Recovering from Getting Burned

Mid March we were volunteering at our neighborhood church's English activity for the young people. Several of my students from work were there. Its like pulling teeth to get my kid to go to church, but for this function she was having a blast with the role playing and micromanaging. That was until a traumatic accident happened.

A boy just a few years older than her threw piping hot water on her chest. Her skin began unfurling, peeling off. Fast thinking women had whisked her off into the showers, while I unsuccessfully searched for ice (there was none.)

So I drove her to the ER (270 NT each visit, x2). She was crying behind me on the scooter mostly from gratitude (and shock). She said she literally felt an invisible force shield her face (her cousin?). The boy who is taller than her, had his bowl of just filled boiling water (for his instant noodles) right at her face level.The odd thing is they didn't even bump into one other, maybe he was startled or something but he turned around looked at her and threw his bowl at her. By all accounts he's already labeled as "disturbed" having had a childhood of parental neglect and physical abuse from his teachers (his aunt brings him to church). That's why I am hoping it was an accident but also doubtful, he didn't even apologize after it happened, which aggravated my kid. We had to wait several weeks for an adult to pry away his smartphone from his hands for a bowing apology.

2nd degree burns 
The kids group made her a lovely card and gifts, but my daughter was really resentful and bitter for her pain and slow recovery (she still has a scar and we are not sure if she will always have one). Her bandages had to be removed and cleaned daily, until new skin grew. Fortunately between her school nurse and the nurse at my work, this was done without me having to do it. (She's a much better patient with strangers).
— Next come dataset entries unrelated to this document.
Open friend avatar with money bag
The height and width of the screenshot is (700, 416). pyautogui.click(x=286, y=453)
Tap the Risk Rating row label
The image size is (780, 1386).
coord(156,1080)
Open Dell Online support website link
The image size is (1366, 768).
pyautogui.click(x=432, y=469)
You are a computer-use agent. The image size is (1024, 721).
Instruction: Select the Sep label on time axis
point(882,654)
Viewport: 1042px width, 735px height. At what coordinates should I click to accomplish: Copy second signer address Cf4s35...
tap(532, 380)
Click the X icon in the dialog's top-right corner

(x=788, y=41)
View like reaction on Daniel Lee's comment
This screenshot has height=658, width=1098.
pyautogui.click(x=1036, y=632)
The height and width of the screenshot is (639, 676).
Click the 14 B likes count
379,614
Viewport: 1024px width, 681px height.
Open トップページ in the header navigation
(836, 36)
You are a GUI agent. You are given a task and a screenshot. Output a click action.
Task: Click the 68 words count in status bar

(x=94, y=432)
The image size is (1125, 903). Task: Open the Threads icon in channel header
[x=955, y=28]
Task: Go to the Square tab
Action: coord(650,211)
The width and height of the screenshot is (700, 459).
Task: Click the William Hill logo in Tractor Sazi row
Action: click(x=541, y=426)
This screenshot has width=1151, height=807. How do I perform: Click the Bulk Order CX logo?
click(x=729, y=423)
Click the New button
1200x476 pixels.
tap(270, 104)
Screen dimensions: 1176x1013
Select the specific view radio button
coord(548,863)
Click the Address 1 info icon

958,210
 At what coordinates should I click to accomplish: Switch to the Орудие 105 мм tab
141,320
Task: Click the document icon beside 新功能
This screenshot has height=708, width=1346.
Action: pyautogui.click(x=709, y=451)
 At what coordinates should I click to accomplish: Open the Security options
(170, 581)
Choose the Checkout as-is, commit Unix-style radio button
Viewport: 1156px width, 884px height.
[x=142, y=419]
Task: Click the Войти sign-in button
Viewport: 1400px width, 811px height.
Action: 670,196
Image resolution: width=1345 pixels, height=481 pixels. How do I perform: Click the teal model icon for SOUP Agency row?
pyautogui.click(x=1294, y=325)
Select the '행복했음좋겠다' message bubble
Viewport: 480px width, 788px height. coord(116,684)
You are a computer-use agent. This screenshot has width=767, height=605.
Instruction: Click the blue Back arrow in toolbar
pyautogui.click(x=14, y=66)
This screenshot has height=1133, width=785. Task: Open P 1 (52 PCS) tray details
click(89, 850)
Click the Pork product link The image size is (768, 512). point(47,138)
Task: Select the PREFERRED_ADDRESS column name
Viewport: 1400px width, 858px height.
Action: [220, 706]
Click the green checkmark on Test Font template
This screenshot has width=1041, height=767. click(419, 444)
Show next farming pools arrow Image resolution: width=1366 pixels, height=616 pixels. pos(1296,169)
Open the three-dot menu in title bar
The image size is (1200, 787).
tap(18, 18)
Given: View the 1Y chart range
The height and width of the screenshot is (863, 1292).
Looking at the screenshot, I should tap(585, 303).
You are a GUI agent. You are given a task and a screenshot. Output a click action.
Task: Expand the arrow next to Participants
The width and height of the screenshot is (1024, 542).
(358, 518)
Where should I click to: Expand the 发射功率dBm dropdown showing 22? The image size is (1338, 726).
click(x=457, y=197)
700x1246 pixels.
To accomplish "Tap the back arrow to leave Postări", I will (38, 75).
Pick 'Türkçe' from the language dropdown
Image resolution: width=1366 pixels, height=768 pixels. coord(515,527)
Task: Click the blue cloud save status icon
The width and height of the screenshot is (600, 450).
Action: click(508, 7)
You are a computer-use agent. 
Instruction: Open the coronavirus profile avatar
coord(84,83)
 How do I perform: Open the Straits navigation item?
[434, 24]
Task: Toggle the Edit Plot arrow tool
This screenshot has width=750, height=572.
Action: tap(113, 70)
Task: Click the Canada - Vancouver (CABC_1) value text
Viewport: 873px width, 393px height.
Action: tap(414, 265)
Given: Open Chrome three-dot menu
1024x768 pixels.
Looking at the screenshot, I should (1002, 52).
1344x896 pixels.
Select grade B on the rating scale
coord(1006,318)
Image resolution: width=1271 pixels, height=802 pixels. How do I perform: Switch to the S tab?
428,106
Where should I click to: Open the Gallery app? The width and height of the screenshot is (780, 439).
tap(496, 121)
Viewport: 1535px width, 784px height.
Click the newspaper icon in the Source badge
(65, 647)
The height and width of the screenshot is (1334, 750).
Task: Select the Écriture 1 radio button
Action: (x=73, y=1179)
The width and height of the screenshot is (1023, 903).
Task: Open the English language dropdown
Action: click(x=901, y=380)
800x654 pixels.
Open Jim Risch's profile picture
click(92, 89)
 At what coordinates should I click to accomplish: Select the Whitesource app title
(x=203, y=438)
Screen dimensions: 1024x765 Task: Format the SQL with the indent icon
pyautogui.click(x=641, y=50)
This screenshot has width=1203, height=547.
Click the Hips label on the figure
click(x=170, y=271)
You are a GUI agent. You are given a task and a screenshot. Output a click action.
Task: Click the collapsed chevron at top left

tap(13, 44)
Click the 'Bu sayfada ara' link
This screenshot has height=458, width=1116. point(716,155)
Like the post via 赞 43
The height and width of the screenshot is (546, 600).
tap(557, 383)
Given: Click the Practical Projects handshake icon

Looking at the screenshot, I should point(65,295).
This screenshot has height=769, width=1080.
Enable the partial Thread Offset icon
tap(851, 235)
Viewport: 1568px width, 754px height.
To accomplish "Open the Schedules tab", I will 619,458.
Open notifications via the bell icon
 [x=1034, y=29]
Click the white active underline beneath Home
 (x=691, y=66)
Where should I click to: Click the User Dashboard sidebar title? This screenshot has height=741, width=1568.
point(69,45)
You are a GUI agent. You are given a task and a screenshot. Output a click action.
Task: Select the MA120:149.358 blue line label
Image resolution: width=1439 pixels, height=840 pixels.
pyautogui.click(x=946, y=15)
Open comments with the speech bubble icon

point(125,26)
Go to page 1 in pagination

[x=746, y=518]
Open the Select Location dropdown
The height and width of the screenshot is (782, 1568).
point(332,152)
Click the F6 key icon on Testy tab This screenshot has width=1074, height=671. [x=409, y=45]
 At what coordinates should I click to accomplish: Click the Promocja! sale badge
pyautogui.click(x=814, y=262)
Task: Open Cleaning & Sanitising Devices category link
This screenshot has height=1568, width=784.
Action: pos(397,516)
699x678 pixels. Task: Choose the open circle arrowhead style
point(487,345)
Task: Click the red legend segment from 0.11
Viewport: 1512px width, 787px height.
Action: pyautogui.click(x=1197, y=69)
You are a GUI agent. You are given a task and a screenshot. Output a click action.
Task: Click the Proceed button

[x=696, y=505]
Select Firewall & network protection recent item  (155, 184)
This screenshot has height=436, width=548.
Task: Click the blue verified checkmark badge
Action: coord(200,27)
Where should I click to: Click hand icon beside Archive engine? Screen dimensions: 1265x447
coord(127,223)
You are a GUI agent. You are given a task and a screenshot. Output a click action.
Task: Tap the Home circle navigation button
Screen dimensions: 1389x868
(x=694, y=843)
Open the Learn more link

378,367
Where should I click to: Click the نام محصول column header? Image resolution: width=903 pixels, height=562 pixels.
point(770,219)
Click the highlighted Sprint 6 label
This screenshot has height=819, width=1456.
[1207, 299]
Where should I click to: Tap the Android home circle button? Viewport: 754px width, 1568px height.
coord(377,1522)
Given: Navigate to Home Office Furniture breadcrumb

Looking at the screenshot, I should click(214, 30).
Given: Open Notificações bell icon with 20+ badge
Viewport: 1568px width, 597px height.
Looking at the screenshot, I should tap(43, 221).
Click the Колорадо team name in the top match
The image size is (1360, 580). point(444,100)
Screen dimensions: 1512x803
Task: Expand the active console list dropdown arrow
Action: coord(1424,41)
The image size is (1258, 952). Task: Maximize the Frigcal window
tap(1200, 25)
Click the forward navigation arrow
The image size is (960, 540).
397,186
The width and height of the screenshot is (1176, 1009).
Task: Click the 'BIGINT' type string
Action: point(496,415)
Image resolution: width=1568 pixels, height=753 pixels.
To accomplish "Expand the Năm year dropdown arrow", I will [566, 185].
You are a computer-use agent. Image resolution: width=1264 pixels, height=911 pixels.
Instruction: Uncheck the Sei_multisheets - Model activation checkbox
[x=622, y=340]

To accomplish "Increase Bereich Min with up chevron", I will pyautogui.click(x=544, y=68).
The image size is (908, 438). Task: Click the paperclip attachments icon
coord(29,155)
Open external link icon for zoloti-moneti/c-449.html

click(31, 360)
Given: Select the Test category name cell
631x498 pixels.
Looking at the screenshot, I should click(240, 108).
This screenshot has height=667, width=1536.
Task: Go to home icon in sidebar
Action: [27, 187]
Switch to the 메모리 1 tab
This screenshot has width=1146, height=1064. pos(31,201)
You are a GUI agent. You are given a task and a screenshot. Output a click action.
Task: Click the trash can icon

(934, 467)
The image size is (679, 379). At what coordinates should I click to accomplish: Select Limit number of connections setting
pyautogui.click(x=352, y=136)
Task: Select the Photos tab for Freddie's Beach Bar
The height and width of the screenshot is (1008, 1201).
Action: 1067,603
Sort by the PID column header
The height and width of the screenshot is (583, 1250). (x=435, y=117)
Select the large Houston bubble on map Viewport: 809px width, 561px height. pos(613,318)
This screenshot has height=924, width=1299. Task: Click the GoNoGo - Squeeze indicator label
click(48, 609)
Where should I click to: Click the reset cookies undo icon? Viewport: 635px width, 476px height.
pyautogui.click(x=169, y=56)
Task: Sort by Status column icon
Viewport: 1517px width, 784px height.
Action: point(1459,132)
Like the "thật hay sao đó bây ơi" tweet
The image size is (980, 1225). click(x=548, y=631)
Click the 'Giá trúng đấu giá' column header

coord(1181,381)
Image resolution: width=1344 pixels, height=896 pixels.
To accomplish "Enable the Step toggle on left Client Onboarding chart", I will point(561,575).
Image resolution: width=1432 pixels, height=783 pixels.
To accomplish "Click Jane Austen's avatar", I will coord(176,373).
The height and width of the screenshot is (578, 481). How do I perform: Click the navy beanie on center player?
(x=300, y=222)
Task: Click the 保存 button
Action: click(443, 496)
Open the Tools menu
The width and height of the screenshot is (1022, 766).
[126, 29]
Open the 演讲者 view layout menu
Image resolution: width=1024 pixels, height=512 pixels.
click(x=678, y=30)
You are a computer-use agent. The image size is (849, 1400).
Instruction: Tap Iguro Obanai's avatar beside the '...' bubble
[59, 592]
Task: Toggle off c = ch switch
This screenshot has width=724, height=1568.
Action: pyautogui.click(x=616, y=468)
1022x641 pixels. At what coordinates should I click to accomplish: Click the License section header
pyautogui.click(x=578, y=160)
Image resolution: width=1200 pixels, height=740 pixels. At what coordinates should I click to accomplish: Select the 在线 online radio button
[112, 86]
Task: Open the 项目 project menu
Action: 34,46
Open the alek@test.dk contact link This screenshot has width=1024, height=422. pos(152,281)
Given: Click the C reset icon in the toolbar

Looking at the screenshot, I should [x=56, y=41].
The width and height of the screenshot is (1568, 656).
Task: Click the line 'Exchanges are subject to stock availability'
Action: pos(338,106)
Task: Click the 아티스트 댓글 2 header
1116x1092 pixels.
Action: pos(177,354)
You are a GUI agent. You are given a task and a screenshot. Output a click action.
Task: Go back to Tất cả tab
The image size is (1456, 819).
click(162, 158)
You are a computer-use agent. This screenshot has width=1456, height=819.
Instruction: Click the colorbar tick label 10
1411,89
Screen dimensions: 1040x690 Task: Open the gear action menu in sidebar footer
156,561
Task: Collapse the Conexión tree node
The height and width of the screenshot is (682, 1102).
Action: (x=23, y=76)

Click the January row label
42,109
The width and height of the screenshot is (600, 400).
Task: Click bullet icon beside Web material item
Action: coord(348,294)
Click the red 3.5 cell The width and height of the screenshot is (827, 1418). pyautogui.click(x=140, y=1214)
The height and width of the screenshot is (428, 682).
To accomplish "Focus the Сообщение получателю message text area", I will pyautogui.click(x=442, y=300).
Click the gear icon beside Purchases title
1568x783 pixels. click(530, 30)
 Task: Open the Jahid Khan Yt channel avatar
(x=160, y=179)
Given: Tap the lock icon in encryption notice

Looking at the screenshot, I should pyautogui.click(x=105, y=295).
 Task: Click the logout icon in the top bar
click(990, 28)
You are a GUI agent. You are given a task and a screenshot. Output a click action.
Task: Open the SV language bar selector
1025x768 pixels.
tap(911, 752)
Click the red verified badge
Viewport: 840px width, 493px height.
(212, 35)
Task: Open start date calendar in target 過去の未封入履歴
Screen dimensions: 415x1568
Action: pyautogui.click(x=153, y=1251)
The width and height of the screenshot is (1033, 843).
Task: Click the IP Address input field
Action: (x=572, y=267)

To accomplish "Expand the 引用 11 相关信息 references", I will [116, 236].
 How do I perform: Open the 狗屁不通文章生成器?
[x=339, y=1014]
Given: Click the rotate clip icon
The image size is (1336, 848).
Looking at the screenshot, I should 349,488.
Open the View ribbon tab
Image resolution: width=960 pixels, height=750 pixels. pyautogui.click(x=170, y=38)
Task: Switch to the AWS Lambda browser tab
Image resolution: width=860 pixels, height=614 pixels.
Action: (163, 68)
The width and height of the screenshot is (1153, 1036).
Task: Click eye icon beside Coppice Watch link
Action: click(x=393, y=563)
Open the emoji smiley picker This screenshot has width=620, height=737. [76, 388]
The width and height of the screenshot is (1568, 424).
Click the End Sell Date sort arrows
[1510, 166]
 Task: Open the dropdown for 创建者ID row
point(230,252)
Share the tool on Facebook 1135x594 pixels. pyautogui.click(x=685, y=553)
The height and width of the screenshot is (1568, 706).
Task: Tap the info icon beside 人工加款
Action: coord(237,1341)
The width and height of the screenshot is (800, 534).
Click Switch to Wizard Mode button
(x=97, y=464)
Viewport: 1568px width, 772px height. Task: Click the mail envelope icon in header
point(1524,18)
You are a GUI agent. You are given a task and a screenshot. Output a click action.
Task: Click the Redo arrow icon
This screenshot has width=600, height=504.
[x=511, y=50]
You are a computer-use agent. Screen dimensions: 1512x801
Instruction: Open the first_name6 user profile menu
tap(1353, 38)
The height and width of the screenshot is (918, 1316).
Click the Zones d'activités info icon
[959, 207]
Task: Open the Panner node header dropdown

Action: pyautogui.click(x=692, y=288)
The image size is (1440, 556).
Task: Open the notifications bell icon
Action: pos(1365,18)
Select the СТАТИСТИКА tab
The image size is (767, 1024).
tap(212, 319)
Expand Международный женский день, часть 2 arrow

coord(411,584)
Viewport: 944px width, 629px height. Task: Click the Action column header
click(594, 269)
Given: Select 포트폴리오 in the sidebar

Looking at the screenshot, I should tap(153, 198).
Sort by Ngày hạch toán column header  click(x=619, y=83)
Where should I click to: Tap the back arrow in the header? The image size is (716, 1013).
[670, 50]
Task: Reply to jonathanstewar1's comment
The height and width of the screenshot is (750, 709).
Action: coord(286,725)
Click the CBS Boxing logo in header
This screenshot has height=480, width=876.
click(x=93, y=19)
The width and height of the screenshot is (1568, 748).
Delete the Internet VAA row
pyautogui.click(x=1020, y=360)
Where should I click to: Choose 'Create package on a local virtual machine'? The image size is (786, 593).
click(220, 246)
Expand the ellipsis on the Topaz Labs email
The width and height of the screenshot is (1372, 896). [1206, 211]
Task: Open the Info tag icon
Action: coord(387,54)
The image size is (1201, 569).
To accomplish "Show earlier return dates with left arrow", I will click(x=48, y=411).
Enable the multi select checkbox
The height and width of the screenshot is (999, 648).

Ultimately, my kid asked for monetary compensation to at least have him reimburse for the doctor visits. His aunt gave her 3000NT which was more than we expected and it did make her feel like justice was done, so I suppose we can move on now. She used 600 of it to treat me for Mother's Day, so win-wins all around. Until then we rub PawPaw Balm on it and hope the scar will go away someday.